Uuuuuuhhmmm, I think that would make the rounds but I haven’t seen anything so far. Could be, sure… buuuut I would still not fully dismiss the idea of the board just being a bit crap. 18.04 might just mask it better by being less optimised and less snappy overall.

I recently had a similar RAM instability issue on a system running Ryzen 3950X on ASUS PRIME X570-PRO with 128GB DDR4 (GSKILL F4-3600C18Q-128GVK). Both RAM and motherboard were listed in each other’s QVL.
The system would sometimes run memtest for hours with no errors, only to crash the next day, sometimes it would consistently show errors in memtest in test 7. It was driving me nuts.
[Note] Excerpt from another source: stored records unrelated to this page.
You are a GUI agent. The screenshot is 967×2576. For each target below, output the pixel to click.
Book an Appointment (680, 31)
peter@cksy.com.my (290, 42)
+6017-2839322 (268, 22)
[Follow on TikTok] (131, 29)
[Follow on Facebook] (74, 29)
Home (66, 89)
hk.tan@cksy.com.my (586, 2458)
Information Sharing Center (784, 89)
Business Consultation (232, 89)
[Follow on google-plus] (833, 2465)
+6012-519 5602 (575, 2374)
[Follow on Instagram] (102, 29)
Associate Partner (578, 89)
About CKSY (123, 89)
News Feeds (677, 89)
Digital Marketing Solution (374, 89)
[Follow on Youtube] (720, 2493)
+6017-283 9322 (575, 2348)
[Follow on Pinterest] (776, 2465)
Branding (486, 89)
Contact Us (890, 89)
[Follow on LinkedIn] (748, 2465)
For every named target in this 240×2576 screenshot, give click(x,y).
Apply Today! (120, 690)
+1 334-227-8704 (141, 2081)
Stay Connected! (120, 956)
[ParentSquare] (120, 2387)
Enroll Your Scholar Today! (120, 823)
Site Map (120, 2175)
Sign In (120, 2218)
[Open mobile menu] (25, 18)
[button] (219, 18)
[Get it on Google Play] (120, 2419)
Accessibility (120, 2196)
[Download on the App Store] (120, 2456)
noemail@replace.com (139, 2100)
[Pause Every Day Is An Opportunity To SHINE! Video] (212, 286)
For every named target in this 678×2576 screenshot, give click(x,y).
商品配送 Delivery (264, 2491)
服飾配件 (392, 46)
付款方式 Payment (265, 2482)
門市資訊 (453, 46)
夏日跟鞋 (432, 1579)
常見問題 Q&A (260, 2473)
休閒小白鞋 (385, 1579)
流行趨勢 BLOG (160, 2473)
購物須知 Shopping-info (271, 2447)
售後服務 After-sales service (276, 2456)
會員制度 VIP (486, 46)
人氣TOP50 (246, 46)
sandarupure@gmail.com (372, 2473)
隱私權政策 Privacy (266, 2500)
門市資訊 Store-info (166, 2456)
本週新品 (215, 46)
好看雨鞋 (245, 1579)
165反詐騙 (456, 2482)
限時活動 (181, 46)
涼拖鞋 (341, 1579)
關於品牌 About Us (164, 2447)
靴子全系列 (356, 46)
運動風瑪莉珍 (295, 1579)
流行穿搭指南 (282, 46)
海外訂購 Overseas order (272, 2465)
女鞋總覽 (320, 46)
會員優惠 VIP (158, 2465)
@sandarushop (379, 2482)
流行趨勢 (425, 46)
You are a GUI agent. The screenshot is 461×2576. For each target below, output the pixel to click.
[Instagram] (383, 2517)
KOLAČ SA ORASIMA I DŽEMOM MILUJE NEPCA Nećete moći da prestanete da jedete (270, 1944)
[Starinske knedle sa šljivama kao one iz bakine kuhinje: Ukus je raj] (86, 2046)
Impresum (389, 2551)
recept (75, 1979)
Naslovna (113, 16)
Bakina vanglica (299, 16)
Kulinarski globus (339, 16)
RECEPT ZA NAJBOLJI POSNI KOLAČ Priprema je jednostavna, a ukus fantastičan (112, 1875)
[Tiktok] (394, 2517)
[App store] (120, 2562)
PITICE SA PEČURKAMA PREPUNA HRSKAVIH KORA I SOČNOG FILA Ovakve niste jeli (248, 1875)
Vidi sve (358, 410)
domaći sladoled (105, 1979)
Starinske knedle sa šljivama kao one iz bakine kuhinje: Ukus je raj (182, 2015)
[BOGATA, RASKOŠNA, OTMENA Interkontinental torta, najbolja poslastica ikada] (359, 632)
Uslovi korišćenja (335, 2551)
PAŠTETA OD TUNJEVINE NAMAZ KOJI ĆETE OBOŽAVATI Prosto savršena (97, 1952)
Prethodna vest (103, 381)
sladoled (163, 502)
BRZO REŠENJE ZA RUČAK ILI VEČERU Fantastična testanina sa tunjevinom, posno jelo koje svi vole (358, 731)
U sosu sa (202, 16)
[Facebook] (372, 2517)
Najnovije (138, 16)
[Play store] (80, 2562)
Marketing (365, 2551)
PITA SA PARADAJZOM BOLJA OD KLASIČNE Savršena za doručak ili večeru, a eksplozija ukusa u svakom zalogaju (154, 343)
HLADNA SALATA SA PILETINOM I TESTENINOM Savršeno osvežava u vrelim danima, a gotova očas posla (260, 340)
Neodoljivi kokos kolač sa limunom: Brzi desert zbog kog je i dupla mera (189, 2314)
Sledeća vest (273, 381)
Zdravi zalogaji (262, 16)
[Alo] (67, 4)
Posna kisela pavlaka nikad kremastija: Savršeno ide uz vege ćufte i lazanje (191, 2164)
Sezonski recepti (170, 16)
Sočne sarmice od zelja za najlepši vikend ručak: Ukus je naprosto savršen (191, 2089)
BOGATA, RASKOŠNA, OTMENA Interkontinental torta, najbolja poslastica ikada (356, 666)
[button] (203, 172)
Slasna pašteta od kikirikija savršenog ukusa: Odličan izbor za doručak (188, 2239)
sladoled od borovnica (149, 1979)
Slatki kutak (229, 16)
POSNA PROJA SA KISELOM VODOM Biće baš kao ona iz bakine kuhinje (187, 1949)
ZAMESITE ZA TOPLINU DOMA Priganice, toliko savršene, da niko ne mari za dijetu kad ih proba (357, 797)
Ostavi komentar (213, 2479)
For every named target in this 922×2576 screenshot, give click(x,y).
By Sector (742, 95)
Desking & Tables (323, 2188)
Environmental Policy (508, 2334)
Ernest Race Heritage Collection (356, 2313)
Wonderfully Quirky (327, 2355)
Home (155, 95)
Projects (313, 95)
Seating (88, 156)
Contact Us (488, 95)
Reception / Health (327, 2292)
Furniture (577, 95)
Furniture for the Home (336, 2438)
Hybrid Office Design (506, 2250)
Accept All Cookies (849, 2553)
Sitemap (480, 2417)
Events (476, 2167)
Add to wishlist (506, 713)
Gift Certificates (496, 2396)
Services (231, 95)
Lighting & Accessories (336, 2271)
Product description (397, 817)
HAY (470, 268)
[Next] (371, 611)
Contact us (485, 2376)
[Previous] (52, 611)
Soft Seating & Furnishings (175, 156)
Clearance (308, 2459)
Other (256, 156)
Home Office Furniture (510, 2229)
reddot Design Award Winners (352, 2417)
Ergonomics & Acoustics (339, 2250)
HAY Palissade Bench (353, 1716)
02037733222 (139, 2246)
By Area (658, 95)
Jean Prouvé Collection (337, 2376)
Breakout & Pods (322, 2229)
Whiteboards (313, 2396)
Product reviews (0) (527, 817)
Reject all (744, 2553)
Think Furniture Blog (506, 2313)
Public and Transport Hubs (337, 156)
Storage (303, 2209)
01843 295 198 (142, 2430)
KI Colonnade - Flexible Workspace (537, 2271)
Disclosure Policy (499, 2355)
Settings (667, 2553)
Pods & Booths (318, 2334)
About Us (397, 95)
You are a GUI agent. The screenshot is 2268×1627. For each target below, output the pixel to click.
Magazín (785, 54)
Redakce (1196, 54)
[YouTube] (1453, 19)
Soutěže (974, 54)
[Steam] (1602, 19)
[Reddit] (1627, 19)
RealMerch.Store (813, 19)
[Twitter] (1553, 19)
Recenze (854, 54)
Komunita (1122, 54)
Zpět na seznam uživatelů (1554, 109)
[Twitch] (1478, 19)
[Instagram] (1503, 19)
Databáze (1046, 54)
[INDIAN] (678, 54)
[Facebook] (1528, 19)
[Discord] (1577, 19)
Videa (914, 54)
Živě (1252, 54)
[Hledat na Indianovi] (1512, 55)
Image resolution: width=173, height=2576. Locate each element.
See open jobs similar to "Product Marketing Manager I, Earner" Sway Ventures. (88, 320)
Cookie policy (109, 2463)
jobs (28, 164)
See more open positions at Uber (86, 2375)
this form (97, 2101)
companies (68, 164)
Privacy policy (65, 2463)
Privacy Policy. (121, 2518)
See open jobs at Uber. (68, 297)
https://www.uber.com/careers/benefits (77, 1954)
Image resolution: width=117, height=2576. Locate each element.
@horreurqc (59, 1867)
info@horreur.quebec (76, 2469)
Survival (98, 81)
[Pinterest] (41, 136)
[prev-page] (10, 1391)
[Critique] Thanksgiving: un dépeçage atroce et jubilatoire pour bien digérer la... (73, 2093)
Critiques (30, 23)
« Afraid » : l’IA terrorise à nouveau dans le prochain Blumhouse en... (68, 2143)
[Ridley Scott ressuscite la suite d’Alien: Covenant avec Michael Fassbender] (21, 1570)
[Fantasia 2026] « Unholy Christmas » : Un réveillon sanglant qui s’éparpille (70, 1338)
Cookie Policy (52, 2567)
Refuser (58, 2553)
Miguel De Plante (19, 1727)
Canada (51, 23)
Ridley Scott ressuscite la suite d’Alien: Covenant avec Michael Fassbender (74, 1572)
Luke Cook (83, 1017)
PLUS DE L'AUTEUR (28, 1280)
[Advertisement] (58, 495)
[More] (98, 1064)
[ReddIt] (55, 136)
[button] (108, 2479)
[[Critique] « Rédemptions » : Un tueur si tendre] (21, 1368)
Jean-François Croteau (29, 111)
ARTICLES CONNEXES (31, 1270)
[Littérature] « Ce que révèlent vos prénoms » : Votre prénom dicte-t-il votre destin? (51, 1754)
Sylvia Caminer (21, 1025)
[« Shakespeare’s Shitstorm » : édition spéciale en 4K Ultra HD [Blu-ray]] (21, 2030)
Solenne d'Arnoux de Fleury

I did a lot of tests (enable/disable DOCP, adjusting RAM speed, adjusting AMD memory controller voltage (SoC), test DIMMs on an Intel system) and the conclusion was that the speeds and voltage did not cause the instability, since the issue would show up at both low and high speed configs, it was only happening on the AMD system, and problem went away when I swapped DIMMs around … Now the RAM was stable for weeks with everything default and DOCP (3600MHz) enabled.
Let me tell you … I’ll never touch those DIMMs ever again.

There have been a lot of reported issues with 3000 series ryzen having stability issues and memory errors working with Corsair LPX memory, I don’t remember the exact cause I think it had something to do with the memory controllers not liking each other, but have you tested a different kit of ram?